If there was any time to reminisce about their past adventures, it’s now, as they mark the 30th anniversary of when they first formed as a group, with a monstrous tour announced for next year and the launch of their greatest hits album. There’s much to recall: their early days as leather-clad pop hopefuls towing the industry line, their game-changing breakthrough with It Only Takes a Minute, surviving the rise and fall and rise of bandmate Robbie Williams, and reinventing themselves from teen heartthrobs to dads of distinction.
Today, they’re in great form. They barely have a serious word to say between the three of them, and there’s clearly a lot of love as they look back over their time together.
But sparked by present company, it seems they’re more interested in their times in Ireland, where during their frequent visits, they played in Croke Park and 3Arena multiple times and made many an appearance on The Late Late Show.
“When we go to Ireland we always go back to Shanahan’s on the Green,” says Gary. “We cannot go to Dublin without going there. It’s worked into the schedule one way or the other. Basically, we always come back for the food.”
Howard and Mark interject with their appreciation for their steaks and the sweetcorn, before Mark, cosy in a knitted cardigan of either cannabis or palm trees, we can’t decide, recalls touring Northern Ireland before the Good Friday Agreement came into effect.
“It was a different place 30 years ago,” he recalls. “In our early days, it was quite divided. You felt tension in the air.”

TO BE DONE:
1 – In the band interview excerpt, substitute "high spirits" for "great form" in the passage starting with "Today, they’re in" and going on through "their time together.", and write out the result.
2 – In the band interview excerpt, which restaurant does Gary say they always go back to when in Ireland?
Rely only on the text above.

[Word and element pointing records]
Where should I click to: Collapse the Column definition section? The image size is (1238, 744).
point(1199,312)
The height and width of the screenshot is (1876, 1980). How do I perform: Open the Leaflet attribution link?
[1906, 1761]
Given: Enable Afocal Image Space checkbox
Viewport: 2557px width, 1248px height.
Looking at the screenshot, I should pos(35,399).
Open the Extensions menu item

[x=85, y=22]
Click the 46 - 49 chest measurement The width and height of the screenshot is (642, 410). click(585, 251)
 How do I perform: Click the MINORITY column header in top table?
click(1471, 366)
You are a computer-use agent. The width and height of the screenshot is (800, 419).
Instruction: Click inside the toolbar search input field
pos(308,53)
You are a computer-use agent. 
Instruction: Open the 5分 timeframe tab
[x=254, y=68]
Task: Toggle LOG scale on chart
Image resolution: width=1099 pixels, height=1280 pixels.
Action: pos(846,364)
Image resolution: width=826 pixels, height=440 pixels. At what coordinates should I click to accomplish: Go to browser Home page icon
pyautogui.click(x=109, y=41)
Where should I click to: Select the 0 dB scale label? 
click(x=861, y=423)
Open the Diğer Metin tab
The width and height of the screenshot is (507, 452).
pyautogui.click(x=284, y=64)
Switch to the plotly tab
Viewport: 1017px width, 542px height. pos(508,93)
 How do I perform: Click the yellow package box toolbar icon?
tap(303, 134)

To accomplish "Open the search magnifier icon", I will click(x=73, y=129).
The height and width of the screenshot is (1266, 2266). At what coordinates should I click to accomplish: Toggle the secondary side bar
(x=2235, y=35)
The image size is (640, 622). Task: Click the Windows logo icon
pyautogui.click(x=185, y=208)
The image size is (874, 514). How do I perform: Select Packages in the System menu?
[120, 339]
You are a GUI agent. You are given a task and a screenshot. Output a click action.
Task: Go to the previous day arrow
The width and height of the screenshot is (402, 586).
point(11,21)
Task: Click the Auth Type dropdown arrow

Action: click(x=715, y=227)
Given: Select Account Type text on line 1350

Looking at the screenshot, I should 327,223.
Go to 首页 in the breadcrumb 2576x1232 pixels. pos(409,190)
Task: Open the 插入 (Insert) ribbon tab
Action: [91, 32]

TASK ANSWERS:
1 –
Today, they’re in high spirits. They barely have a serious word to say between the three of them, and there’s clearly a lot of love as they look back over their time together.

2 – Shanahan's on the Green